**Action item**
Take each line from the entries that holds "Expand" and copy it out.

:::

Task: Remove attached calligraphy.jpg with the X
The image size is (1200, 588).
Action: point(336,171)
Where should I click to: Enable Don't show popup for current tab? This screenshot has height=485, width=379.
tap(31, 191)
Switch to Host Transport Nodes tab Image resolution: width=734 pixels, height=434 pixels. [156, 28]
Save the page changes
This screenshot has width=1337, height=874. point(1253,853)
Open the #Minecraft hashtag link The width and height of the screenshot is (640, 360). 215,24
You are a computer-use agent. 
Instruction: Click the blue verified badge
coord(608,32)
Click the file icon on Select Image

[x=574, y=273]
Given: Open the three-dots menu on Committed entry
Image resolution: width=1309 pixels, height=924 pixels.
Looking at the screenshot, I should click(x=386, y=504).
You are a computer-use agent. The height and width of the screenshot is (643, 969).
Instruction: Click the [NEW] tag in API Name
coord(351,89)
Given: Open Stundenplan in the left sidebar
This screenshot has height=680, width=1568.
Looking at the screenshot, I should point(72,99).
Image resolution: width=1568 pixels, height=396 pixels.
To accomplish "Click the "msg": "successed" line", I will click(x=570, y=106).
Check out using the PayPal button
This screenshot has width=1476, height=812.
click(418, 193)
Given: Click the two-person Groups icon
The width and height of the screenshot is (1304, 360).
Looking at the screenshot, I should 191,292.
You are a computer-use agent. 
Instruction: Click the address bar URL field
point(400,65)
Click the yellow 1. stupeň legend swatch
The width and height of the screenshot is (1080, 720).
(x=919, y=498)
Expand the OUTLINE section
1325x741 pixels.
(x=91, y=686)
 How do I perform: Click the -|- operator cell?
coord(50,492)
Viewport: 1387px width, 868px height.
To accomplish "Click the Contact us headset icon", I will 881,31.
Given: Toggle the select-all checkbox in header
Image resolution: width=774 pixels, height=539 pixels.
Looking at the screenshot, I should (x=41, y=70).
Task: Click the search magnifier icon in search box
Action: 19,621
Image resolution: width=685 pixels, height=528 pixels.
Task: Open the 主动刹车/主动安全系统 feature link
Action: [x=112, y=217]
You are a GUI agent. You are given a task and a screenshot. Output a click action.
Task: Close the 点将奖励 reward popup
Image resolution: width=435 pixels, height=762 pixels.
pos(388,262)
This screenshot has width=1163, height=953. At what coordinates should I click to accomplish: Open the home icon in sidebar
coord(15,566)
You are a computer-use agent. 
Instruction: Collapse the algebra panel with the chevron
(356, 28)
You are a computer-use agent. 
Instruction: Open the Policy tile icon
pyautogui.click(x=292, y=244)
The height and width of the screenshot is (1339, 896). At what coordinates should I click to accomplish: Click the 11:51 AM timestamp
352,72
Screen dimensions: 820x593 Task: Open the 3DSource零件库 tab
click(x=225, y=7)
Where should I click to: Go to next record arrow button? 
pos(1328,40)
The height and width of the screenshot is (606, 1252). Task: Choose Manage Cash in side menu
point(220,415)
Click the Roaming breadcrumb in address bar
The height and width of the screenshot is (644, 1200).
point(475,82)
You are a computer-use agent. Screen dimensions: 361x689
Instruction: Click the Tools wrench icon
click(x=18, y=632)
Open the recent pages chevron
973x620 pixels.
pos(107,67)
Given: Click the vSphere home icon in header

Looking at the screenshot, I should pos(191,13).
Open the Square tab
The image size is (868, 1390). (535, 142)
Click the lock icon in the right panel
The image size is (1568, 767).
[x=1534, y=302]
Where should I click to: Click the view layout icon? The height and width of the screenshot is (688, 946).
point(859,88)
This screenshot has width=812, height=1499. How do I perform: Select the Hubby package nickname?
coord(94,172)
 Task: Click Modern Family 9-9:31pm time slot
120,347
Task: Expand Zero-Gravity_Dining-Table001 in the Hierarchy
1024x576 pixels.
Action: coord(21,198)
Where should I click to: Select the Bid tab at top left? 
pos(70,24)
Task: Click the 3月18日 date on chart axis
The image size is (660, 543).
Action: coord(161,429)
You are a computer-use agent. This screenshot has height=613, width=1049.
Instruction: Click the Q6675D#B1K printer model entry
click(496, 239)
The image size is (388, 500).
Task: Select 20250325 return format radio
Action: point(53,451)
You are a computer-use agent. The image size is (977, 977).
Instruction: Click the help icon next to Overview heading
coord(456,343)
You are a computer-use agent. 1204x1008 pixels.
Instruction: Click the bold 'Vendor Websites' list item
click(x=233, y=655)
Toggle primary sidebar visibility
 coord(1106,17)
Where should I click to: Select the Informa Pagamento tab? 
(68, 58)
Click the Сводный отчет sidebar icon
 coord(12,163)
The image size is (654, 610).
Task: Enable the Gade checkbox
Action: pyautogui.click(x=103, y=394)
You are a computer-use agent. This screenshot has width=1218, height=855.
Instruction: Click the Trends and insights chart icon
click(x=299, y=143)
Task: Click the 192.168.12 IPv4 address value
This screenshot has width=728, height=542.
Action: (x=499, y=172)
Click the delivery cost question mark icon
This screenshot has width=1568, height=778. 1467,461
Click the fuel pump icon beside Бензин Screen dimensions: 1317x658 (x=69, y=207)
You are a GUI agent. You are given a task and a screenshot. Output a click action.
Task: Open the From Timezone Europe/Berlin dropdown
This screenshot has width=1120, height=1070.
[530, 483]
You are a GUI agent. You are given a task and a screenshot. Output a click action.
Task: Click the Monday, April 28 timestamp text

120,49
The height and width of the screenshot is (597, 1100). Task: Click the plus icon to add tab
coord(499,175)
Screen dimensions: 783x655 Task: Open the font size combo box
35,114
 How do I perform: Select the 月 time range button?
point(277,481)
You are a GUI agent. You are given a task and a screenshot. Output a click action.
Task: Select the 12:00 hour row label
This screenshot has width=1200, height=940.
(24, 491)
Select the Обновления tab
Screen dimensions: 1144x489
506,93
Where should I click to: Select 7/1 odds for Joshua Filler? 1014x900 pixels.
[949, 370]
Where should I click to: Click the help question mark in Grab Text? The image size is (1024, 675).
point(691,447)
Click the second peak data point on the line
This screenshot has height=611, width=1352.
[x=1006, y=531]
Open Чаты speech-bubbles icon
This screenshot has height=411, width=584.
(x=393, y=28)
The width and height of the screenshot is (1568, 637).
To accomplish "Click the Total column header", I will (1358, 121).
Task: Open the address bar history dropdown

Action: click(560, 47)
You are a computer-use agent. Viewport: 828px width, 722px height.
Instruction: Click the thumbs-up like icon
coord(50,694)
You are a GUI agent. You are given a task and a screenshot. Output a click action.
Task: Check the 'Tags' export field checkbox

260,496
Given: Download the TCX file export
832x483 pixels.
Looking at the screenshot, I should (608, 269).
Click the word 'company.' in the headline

:::

**Result**
Expand the OUTLINE section
Task: Expand Zero-Gravity_Dining-Table001 in the Hierarchy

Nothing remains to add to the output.